#### TASK DETAILS
Using the text on New York City's construction noise rules, explain in one to three sentences why the lobby renovation isn't exempt from needing a noise mitigation plan for weekend or after-hours work.

Begin TEXT SEGMENT

A. New York City’s noise code was recently overhauled by the Department of Environmental Protection (DEP) to balance the reputation of New York as a vibrant, world class ‘city that never sleeps,’ with the needs of those who live in, work in, or visit here, explains real estate lawyer and BrickTank legal expert Robert Braverman.

“Among the recent enactments are limitations on noise that may emanate from construction sites,” he says.

Specifically, the DEP allows construction to take place between the hours of 7:00 a.m. and 6:00 p.m. on weekdays.  Weekend and after-hours work is allowed only with the express permission of the Department of Buildings (DOB).  To get permission, says Braverman, your landlord would have had to submit a noise mitigation plan.  

(Note: Emergency work is allowed after hours and on weekends without without a noise mitigation plan, but the lobby renovation you describe doesn’t seem to qualify as an emergency.)

An easy way to force your landlord to comply with the DEP and DOB regulations is to file a formal complaint with both agencies by calling 311, according to Braverman.

He says it’s also possible that the noise condition, dust and dirt from construction work could constitute a breach of the warranty of habitability.

You would need to demonstrate—perhaps with the help of an acoustical engineer to measure the noise--that the noise is excessive enough to deprive you of the essential functions that a residence is supposed to provide.  

“Cases have found that the warranty of habitability has been breached where excessive loud noise was permitted to enter into a residential apartment, the noise was continuous and prolonged and the landlord made no efforts to try to abate it,” says Braverman.  

All this said, you might try to work out an informal solution first.

“Six a.m. is early for noisy work,” says property manager Michael Wolfe.  “Perhaps you should suggest that mobilization and painting—quiet work—be done from 6 am to 8 am, and any scraping, spackling, patching etc be done after 8 on weekdays and after 10 on weekends.”

End TEXT SEGMENT
Begin EXTRACTED INFORMATION

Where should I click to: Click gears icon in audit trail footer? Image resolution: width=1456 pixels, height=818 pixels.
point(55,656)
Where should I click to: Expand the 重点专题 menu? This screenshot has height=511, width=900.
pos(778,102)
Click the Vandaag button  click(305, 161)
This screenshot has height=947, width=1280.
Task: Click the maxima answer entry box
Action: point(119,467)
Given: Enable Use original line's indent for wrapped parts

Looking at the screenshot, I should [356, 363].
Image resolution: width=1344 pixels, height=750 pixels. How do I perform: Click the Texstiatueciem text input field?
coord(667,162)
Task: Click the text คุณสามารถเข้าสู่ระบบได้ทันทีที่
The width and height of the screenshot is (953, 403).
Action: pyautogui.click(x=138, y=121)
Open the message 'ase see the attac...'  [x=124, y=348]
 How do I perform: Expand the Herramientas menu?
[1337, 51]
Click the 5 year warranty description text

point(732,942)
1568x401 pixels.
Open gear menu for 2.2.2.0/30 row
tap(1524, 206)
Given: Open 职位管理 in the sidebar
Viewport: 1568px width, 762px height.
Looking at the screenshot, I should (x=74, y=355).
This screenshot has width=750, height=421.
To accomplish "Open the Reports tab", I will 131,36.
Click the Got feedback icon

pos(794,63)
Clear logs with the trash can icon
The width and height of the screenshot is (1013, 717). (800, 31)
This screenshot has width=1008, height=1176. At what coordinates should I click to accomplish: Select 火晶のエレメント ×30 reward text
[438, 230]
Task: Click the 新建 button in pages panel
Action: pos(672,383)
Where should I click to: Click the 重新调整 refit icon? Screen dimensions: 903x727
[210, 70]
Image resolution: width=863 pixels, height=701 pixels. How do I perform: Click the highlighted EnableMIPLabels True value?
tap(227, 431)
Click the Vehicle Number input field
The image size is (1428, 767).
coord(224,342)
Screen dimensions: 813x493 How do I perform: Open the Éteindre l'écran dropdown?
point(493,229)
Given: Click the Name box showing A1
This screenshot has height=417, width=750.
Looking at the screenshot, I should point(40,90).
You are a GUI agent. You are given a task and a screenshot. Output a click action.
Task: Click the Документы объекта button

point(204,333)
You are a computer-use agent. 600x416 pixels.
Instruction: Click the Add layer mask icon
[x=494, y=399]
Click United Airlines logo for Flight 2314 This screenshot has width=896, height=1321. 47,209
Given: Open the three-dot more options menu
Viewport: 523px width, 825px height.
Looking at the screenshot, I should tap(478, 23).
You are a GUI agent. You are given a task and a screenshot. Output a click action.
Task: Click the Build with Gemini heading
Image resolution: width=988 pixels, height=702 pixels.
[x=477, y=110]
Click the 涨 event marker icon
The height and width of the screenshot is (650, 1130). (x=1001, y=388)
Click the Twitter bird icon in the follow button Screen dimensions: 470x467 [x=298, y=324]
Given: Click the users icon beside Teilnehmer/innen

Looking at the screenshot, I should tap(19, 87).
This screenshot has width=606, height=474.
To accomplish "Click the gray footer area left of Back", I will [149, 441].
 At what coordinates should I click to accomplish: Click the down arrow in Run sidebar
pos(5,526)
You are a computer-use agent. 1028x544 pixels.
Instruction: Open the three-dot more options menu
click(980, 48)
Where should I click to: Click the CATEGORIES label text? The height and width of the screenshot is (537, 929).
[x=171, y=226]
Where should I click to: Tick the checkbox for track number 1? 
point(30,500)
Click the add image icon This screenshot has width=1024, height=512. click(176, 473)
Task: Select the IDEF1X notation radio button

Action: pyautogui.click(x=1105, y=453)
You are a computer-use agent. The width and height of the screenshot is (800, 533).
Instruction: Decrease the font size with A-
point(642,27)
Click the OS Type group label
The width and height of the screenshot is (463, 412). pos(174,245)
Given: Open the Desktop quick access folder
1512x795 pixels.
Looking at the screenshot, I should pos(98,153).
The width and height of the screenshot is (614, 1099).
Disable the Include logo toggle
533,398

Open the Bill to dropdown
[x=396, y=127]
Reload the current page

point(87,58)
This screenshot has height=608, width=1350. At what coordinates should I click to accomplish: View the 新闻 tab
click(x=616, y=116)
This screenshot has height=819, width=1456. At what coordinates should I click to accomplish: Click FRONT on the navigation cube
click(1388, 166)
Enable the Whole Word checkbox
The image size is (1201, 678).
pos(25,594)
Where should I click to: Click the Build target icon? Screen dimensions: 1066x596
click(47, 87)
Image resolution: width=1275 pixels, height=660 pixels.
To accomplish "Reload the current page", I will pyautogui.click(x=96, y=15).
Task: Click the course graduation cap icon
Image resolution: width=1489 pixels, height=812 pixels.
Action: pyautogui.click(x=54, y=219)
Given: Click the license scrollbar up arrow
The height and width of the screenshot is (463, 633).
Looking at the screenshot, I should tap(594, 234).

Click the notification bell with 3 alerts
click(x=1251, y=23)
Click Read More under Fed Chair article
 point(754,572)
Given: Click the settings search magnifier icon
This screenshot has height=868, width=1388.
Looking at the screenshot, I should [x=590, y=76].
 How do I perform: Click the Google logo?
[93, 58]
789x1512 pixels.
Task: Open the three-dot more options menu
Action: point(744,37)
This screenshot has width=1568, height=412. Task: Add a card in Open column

End EXTRACTED INFORMATION

#### COMPLETED EXERCISE
Only emergency work may be done after hours and on weekends without a noise mitigation plan, and the lobby renovation doesn't seem to qualify as an emergency. Weekend or after-hours work on it therefore needs express permission from the Department of Buildings, which requires the landlord to submit a noise mitigation plan.